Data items
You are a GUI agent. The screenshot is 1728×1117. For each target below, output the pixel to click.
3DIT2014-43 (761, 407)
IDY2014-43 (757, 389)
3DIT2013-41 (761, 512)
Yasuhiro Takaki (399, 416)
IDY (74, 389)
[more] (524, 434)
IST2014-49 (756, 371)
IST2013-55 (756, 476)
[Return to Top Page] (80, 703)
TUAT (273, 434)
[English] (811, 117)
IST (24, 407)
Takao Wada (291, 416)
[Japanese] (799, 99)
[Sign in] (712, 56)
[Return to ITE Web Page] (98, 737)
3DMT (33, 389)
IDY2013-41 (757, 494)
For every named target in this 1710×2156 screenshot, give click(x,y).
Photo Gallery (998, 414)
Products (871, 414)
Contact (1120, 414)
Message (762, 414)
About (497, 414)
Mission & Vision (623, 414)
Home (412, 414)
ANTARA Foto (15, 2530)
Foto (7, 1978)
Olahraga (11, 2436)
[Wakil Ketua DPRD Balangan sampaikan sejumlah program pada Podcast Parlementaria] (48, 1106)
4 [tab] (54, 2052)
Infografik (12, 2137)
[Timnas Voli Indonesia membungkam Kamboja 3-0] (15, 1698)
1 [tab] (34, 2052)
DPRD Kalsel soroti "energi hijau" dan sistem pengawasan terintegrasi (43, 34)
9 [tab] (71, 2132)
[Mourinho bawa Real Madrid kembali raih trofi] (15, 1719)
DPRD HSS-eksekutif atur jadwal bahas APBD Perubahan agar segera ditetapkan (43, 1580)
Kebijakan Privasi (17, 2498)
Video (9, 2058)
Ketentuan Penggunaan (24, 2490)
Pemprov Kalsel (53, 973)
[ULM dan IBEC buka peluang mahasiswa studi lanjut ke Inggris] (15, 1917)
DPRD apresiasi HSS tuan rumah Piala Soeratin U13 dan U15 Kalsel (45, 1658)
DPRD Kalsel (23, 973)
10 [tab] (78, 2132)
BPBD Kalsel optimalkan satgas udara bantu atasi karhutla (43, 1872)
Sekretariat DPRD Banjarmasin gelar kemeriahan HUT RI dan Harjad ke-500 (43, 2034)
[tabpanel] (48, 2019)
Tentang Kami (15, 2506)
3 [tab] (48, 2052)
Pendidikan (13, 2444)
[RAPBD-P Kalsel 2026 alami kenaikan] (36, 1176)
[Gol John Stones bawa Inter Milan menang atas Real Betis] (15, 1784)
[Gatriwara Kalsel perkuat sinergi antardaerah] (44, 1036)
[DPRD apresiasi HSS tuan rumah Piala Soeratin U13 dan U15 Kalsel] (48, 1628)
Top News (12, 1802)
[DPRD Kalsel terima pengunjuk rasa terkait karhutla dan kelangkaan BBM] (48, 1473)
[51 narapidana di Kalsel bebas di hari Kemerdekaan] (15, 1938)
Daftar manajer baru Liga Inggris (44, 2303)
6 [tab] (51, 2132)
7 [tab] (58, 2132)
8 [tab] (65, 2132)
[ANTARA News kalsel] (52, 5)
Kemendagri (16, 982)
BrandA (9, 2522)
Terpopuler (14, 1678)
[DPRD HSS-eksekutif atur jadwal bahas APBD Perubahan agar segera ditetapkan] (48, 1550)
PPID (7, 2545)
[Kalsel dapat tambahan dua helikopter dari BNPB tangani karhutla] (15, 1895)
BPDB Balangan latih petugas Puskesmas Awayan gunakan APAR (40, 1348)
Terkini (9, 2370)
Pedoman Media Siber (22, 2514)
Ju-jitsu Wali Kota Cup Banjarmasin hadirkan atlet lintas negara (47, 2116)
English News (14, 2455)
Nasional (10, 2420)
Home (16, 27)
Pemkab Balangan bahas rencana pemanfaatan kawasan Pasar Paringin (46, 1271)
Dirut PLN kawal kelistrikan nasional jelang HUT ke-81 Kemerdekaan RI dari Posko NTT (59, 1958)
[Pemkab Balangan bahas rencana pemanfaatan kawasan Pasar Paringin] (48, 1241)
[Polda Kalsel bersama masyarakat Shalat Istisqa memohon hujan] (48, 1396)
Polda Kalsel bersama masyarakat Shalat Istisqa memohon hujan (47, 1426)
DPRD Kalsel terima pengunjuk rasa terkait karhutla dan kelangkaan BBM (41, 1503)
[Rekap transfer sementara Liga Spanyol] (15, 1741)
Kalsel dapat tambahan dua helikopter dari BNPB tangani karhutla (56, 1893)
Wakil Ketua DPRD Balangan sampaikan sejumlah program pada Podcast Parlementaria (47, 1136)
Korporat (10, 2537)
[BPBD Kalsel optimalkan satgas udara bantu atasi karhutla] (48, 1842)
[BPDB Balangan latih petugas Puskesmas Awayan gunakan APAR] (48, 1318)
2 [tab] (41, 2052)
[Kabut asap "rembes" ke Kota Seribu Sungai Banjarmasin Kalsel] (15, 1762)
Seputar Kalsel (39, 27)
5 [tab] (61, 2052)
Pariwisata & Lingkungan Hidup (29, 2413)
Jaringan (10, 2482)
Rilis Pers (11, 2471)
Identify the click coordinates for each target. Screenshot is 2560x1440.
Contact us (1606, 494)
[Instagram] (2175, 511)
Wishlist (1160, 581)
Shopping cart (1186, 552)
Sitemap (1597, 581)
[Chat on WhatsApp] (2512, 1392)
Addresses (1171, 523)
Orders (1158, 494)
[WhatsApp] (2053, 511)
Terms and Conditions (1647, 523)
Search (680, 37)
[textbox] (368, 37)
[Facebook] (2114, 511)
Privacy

Problem description:
If a line in the entries above contains the word "Wakil", count it, and give only the final number.

Answer to this problem:
2